Supplied data –
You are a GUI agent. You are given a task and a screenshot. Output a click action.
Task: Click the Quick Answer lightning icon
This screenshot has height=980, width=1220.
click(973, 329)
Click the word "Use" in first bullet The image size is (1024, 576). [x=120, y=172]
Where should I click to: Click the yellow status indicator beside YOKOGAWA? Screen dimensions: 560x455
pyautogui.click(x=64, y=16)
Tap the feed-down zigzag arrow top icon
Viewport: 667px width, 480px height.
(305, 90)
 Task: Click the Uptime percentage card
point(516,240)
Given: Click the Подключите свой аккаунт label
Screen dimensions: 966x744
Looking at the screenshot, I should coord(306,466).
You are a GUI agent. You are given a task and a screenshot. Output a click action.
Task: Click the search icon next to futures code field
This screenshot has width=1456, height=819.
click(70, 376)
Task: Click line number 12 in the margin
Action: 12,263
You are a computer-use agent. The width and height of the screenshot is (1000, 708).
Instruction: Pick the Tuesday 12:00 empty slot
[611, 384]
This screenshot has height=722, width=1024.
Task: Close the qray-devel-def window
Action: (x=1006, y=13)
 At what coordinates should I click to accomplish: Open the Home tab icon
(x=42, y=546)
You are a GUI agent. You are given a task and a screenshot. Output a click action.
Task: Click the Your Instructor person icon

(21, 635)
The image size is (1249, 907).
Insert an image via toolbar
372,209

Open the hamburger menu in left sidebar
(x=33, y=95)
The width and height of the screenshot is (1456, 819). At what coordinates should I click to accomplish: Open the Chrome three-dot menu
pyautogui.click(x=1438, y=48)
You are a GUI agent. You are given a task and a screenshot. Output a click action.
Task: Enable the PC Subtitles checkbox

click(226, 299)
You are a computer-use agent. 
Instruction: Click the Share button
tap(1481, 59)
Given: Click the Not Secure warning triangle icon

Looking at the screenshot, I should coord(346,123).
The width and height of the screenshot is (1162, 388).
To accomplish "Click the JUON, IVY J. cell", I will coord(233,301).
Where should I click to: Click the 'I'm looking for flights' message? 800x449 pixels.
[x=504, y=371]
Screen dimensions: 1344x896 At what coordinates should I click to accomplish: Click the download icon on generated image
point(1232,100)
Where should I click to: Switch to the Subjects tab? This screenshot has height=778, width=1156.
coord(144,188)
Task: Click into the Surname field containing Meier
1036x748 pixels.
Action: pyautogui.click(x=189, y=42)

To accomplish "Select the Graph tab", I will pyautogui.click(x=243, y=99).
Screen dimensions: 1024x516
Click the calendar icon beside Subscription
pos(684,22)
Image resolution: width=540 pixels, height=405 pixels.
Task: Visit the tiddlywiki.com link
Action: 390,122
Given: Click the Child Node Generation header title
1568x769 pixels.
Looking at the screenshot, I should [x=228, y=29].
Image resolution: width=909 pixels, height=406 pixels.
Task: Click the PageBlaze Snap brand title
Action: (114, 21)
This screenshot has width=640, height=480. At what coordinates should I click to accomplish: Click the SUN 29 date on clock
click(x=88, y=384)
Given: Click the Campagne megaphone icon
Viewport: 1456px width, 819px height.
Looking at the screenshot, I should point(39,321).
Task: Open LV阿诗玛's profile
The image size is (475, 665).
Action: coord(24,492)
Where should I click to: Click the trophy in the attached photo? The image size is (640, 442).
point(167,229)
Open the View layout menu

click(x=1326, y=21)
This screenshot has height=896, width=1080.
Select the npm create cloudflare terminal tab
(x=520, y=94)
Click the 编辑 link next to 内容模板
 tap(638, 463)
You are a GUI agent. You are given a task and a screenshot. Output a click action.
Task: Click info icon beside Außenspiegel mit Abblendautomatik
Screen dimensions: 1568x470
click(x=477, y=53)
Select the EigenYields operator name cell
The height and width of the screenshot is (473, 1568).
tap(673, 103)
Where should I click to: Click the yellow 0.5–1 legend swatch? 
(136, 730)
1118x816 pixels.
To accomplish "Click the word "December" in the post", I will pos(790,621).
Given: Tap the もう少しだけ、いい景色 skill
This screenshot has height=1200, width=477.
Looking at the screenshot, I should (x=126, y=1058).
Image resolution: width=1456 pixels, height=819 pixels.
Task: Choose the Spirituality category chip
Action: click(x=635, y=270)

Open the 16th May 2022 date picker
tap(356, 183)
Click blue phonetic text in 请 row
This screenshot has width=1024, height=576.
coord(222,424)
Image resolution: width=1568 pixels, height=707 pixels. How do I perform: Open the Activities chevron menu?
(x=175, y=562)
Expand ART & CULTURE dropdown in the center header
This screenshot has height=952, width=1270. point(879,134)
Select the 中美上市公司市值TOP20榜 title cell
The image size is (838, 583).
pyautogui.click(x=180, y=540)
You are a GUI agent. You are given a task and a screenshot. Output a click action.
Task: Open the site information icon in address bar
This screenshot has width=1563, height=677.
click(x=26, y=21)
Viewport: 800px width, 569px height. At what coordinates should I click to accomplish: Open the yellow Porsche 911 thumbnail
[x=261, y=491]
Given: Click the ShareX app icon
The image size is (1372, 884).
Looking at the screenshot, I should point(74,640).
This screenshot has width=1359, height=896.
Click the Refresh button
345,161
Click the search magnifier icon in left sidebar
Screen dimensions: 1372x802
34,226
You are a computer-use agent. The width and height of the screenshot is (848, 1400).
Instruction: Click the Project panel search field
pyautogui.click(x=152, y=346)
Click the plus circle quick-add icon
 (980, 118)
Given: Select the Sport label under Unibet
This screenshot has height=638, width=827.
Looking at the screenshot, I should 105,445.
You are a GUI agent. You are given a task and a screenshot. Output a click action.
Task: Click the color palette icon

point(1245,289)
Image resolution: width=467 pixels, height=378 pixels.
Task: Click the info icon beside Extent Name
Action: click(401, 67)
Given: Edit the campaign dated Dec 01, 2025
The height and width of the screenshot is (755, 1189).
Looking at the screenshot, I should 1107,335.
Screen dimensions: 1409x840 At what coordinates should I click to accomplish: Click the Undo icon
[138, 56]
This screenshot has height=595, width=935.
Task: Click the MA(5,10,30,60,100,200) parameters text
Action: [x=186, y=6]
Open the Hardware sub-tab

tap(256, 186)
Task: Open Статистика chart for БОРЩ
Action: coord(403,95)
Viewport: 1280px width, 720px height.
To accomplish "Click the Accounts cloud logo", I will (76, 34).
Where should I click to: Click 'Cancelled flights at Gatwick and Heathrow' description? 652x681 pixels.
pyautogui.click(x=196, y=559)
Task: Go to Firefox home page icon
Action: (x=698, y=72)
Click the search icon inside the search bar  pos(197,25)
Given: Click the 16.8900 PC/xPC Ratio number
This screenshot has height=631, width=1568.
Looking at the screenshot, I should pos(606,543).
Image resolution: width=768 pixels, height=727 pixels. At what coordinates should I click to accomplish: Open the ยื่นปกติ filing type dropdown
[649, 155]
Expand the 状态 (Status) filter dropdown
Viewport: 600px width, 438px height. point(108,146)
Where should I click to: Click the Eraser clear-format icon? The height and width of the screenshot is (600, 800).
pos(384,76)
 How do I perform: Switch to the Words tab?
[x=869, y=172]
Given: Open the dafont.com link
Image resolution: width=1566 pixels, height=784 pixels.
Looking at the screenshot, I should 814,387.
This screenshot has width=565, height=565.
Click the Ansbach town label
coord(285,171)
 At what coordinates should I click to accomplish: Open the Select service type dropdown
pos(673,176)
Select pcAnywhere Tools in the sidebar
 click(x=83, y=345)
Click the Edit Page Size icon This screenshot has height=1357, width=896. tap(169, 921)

Goal – Rewrite every line of the entries above as a two-column Markdown table headed Index and Content, numbering the rows in order and omitting blank lines.

Problem solution –
| Index | Content |
|---|---|
| 1 | You are a GUI agent. You are given a task and a screenshot. Output a click action. |
| 2 | Task: Click the Quick Answer lightning icon |
| 3 | This screenshot has height=980, width=1220. |
| 4 | click(973, 329) |
| 5 | Click the word "Use" in first bullet The image size is (1024, 576). [x=120, y=172] |
| 6 | Where should I click to: Click the yellow status indicator beside YOKOGAWA? Screen dimensions: 560x455 |
| 7 | pyautogui.click(x=64, y=16) |
| 8 | Tap the feed-down zigzag arrow top icon |
| 9 | Viewport: 667px width, 480px height. |
| 10 | (305, 90) |
| 11 |  Task: Click the Uptime percentage card |
| 12 | point(516,240) |
| 13 | Given: Click the Подключите свой аккаунт label |
| 14 | Screen dimensions: 966x744 |
| 15 | Looking at the screenshot, I should coord(306,466). |
| 16 | You are a GUI agent. You are given a task and a screenshot. Output a click action. |
| 17 | Task: Click the search icon next to futures code field |
| 18 | This screenshot has width=1456, height=819. |
| 19 | click(70, 376) |
| 20 | Task: Click line number 12 in the margin |
| 21 | Action: 12,263 |
| 22 | You are a computer-use agent. The width and height of the screenshot is (1000, 708). |
| 23 | Instruction: Pick the Tuesday 12:00 empty slot |
| 24 | [611, 384] |
| 25 | This screenshot has height=722, width=1024. |
| 26 | Task: Close the qray-devel-def window |
| 27 | Action: (x=1006, y=13) |
| 28 |  At what coordinates should I click to accomplish: Open the Home tab icon |
| 29 | (x=42, y=546) |
| 30 | You are a GUI agent. You are given a task and a screenshot. Output a click action. |
| 31 | Task: Click the Your Instructor person icon |
| 32 | (21, 635) |
| 33 | The image size is (1249, 907). |
| 34 | Insert an image via toolbar |
| 35 | 372,209 |
| 36 | Open the hamburger menu in left sidebar |
| 37 | (x=33, y=95) |
| 38 | The width and height of the screenshot is (1456, 819). At what coordinates should I click to accomplish: Open the Chrome three-dot menu |
| 39 | pyautogui.click(x=1438, y=48) |
| 40 | You are a GUI agent. You are given a task and a screenshot. Output a click action. |
| 41 | Task: Enable the PC Subtitles checkbox |
| 42 | click(226, 299) |
| 43 | You are a computer-use agent.  |
| 44 | Instruction: Click the Share button |
| 45 | tap(1481, 59) |
| 46 | Given: Click the Not Secure warning triangle icon |
| 47 | Looking at the screenshot, I should coord(346,123). |
| 48 | The width and height of the screenshot is (1162, 388). |
| 49 | To accomplish "Click the JUON, IVY J. cell", I will coord(233,301). |
| 50 | Where should I click to: Click the 'I'm looking for flights' message? 800x449 pixels. |
| 51 | [x=504, y=371] |
| 52 | Screen dimensions: 1344x896 At what coordinates should I click to accomplish: Click the download icon on generated image |
| 53 | point(1232,100) |
| 54 | Where should I click to: Switch to the Subjects tab? This screenshot has height=778, width=1156. |
| 55 | coord(144,188) |
| 56 | Task: Click into the Surname field containing Meier |
| 57 | 1036x748 pixels. |
| 58 | Action: pyautogui.click(x=189, y=42) |
| 59 | To accomplish "Select the Graph tab", I will pyautogui.click(x=243, y=99). |
| 60 | Screen dimensions: 1024x516 |
| 61 | Click the calendar icon beside Subscription |
| 62 | pos(684,22) |
| 63 | Image resolution: width=540 pixels, height=405 pixels. |
| 64 | Task: Visit the tiddlywiki.com link |
| 65 | Action: 390,122 |
| 66 | Given: Click the Child Node Generation header title |
| 67 | 1568x769 pixels. |
| 68 | Looking at the screenshot, I should [x=228, y=29]. |
| 69 | Image resolution: width=909 pixels, height=406 pixels. |
| 70 | Task: Click the PageBlaze Snap brand title |
| 71 | Action: (114, 21) |
| 72 | This screenshot has width=640, height=480. At what coordinates should I click to accomplish: Click the SUN 29 date on clock |
| 73 | click(x=88, y=384) |
| 74 | Given: Click the Campagne megaphone icon |
| 75 | Viewport: 1456px width, 819px height. |
| 76 | Looking at the screenshot, I should point(39,321). |
| 77 | Task: Open LV阿诗玛's profile |
| 78 | The image size is (475, 665). |
| 79 | Action: coord(24,492) |
| 80 | Where should I click to: Click the trophy in the attached photo? The image size is (640, 442). |
| 81 | point(167,229) |
| 82 | Open the View layout menu |
| 83 | click(x=1326, y=21) |
| 84 | This screenshot has height=896, width=1080. |
| 85 | Select the npm create cloudflare terminal tab |
| 86 | (x=520, y=94) |
| 87 | Click the 编辑 link next to 内容模板 |
| 88 |  tap(638, 463) |
| 89 | You are a GUI agent. You are given a task and a screenshot. Output a click action. |
| 90 | Task: Click info icon beside Außenspiegel mit Abblendautomatik |
| 91 | Screen dimensions: 1568x470 |
| 92 | click(x=477, y=53) |
| 93 | Select the EigenYields operator name cell |
| 94 | The height and width of the screenshot is (473, 1568). |
| 95 | tap(673, 103) |
| 96 | Where should I click to: Click the yellow 0.5–1 legend swatch?  |
| 97 | (136, 730) |
| 98 | 1118x816 pixels. |
| 99 | To accomplish "Click the word "December" in the post", I will pos(790,621). |
| 100 | Given: Tap the もう少しだけ、いい景色 skill |
| 101 | This screenshot has height=1200, width=477. |
| 102 | Looking at the screenshot, I should (x=126, y=1058). |
| 103 | Image resolution: width=1456 pixels, height=819 pixels. |
| 104 | Task: Choose the Spirituality category chip |
| 105 | Action: click(x=635, y=270) |
| 106 | Open the 16th May 2022 date picker |
| 107 | tap(356, 183) |
| 108 | Click blue phonetic text in 请 row |
| 109 | This screenshot has width=1024, height=576. |
| 110 | coord(222,424) |
| 111 | Image resolution: width=1568 pixels, height=707 pixels. How do I perform: Open the Activities chevron menu? |
| 112 | (x=175, y=562) |
| 113 | Expand ART & CULTURE dropdown in the center header |
| 114 | This screenshot has height=952, width=1270. point(879,134) |
| 115 | Select the 中美上市公司市值TOP20榜 title cell |
| 116 | The image size is (838, 583). |
| 117 | pyautogui.click(x=180, y=540) |
| 118 | You are a GUI agent. You are given a task and a screenshot. Output a click action. |
| 119 | Task: Open the site information icon in address bar |
| 120 | This screenshot has width=1563, height=677. |
| 121 | click(x=26, y=21) |
| 122 | Viewport: 800px width, 569px height. At what coordinates should I click to accomplish: Open the yellow Porsche 911 thumbnail |
| 123 | [x=261, y=491] |
| 124 | Given: Click the ShareX app icon |
| 125 | The image size is (1372, 884). |
| 126 | Looking at the screenshot, I should point(74,640). |
| 127 | This screenshot has width=1359, height=896. |
| 128 | Click the Refresh button |
| 129 | 345,161 |
| 130 | Click the search magnifier icon in left sidebar |
| 131 | Screen dimensions: 1372x802 |
| 132 | 34,226 |
| 133 | You are a computer-use agent. The width and height of the screenshot is (848, 1400). |
| 134 | Instruction: Click the Project panel search field |
| 135 | pyautogui.click(x=152, y=346) |
| 136 | Click the plus circle quick-add icon |
| 137 |  (980, 118) |
| 138 | Given: Select the Sport label under Unibet |
| 139 | This screenshot has height=638, width=827. |
| 140 | Looking at the screenshot, I should 105,445. |
| 141 | You are a GUI agent. You are given a task and a screenshot. Output a click action. |
| 142 | Task: Click the color palette icon |
| 143 | point(1245,289) |
| 144 | Image resolution: width=467 pixels, height=378 pixels. |
| 145 | Task: Click the info icon beside Extent Name |
| 146 | Action: click(401, 67) |
| 147 | Given: Edit the campaign dated Dec 01, 2025 |
| 148 | The height and width of the screenshot is (755, 1189). |
| 149 | Looking at the screenshot, I should 1107,335. |
| 150 | Screen dimensions: 1409x840 At what coordinates should I click to accomplish: Click the Undo icon |
| 151 | [138, 56] |
| 152 | This screenshot has height=595, width=935. |
| 153 | Task: Click the MA(5,10,30,60,100,200) parameters text |
| 154 | Action: [x=186, y=6] |
| 155 | Open the Hardware sub-tab |
| 156 | tap(256, 186) |
| 157 | Task: Open Статистика chart for БОРЩ |
| 158 | Action: coord(403,95) |
| 159 | Viewport: 1280px width, 720px height. |
| 160 | To accomplish "Click the Accounts cloud logo", I will (76, 34). |
| 161 | Where should I click to: Click 'Cancelled flights at Gatwick and Heathrow' description? 652x681 pixels. |
| 162 | pyautogui.click(x=196, y=559) |
| 163 | Task: Go to Firefox home page icon |
| 164 | Action: (x=698, y=72) |
| 165 | Click the search icon inside the search bar  pos(197,25) |
| 166 | Given: Click the 16.8900 PC/xPC Ratio number |
| 167 | This screenshot has height=631, width=1568. |
| 168 | Looking at the screenshot, I should pos(606,543). |
| 169 | Image resolution: width=768 pixels, height=727 pixels. At what coordinates should I click to accomplish: Open the ยื่นปกติ filing type dropdown |
| 170 | [649, 155] |
| 171 | Expand the 状态 (Status) filter dropdown |
| 172 | Viewport: 600px width, 438px height. point(108,146) |
| 173 | Where should I click to: Click the Eraser clear-format icon? The height and width of the screenshot is (600, 800). |
| 174 | pos(384,76) |
| 175 |  How do I perform: Switch to the Words tab? |
| 176 | [x=869, y=172] |
| 177 | Given: Open the dafont.com link |
| 178 | Image resolution: width=1566 pixels, height=784 pixels. |
| 179 | Looking at the screenshot, I should 814,387. |
| 180 | This screenshot has width=565, height=565. |
| 181 | Click the Ansbach town label |
| 182 | coord(285,171) |
| 183 |  At what coordinates should I click to accomplish: Open the Select service type dropdown |
| 184 | pos(673,176) |
| 185 | Select pcAnywhere Tools in the sidebar |
| 186 |  click(x=83, y=345) |
| 187 | Click the Edit Page Size icon This screenshot has height=1357, width=896. tap(169, 921) |